I decided that, considering my navigational skills, I would stick to "home meets" for awhile. I had MJJH's location down pretty well, because we had watched Jodi compete there in gymnastics. The next meet was against Pleasant Grove. By this time I had my swagger back and went strolling in a half hour early. Things were looking smooth. But, alas, a girl met me at the door. "We need timers! Will you help?" I politely declined. "But it's really really easy, and you will do great." This poor girl had no knowledge of the whole "Flagboy" thing. She was very determined and I soon found myself sitting on a timer's bench. Connor came along, quite surprised to see me there. He was really excited for me. He, too, had no real grasp of "D-flaggs".

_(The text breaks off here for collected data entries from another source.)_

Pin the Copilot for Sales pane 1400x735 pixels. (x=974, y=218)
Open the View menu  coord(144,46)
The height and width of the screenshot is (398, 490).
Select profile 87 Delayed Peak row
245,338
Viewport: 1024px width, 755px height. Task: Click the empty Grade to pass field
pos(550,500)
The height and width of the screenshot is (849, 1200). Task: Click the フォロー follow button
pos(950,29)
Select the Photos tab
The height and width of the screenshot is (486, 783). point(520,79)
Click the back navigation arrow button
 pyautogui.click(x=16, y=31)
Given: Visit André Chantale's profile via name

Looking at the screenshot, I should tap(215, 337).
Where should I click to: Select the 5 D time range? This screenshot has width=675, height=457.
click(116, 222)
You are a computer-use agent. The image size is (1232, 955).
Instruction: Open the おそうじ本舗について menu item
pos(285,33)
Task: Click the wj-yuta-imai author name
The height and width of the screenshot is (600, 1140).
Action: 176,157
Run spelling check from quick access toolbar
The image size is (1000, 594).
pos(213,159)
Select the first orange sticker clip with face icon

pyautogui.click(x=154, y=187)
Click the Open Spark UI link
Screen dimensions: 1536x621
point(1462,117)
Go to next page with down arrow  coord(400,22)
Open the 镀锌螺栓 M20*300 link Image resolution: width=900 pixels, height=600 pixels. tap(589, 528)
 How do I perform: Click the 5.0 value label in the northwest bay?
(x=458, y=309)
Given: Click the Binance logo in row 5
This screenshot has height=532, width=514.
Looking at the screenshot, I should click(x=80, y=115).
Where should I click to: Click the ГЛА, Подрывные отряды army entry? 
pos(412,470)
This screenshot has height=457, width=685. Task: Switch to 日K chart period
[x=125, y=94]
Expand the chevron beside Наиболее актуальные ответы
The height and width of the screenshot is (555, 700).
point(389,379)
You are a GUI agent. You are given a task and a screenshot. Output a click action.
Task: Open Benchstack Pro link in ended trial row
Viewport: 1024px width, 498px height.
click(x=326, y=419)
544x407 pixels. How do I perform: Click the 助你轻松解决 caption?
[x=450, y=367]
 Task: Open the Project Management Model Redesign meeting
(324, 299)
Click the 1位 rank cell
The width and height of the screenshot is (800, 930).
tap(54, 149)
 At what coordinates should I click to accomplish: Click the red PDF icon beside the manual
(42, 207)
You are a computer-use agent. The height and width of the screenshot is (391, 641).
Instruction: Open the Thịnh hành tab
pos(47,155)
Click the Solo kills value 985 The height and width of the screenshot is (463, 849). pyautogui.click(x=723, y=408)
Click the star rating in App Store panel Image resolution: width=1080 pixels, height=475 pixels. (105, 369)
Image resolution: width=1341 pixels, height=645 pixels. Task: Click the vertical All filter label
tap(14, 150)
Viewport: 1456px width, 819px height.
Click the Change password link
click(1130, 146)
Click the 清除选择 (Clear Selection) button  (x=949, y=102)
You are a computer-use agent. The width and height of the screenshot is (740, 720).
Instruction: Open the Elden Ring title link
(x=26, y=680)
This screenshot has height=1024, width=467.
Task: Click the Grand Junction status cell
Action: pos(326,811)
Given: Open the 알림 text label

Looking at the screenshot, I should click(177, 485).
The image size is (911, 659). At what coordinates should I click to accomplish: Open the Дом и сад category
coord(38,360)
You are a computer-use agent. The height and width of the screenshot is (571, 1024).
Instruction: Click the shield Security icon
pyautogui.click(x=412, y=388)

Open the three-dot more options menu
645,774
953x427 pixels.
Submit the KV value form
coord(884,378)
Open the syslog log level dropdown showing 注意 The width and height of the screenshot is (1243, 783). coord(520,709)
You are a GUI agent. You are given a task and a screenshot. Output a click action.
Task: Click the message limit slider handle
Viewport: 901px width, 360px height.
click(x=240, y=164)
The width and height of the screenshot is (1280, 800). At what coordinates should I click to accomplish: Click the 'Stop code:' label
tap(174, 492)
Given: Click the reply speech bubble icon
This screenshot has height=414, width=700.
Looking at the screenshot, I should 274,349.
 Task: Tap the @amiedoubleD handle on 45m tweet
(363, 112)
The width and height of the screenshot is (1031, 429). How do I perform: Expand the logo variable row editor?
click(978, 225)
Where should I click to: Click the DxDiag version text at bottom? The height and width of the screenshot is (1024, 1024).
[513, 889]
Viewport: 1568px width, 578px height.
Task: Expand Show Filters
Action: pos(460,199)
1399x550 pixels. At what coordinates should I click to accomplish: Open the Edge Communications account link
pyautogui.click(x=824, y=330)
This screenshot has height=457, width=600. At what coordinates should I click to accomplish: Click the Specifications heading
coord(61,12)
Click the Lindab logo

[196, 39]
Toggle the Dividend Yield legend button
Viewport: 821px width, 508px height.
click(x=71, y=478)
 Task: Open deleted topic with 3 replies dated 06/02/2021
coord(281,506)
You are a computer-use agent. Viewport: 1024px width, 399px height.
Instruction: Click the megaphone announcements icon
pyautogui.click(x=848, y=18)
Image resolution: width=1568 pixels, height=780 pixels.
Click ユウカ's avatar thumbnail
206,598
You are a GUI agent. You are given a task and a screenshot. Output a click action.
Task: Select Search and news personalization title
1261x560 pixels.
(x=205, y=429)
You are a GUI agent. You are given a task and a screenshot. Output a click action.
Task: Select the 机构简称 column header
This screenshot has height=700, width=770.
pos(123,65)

Okay... Ya hold two buttons. Ya push the right hand button at the instant the heat starts and both buttons at the instant the heat ends. Simple. I had no idea what the second button did, but I didn't care. I was on lane six where the younger kids compete, and sometimes lane six was empty. Nice. The kids all jumped off a platform. I was doing well. That is until the kids all jumped into the pool and then took their starting spot IN the pool, for the backstroke. I was confused, but just for ONE second. The starting horn was, for me, the STARTLING horn. I was most of one second late. I felt sooo bad. I worried about being arrested and thrown into a cell with Brian David Mitchell or Mark Hoffman or the guy with all the facial tattoos. The swim meet went well the rest of the way. The timer sitting next to me casually said, "Oh by the way, this is just "backup" timing. The actual timing is all electronic."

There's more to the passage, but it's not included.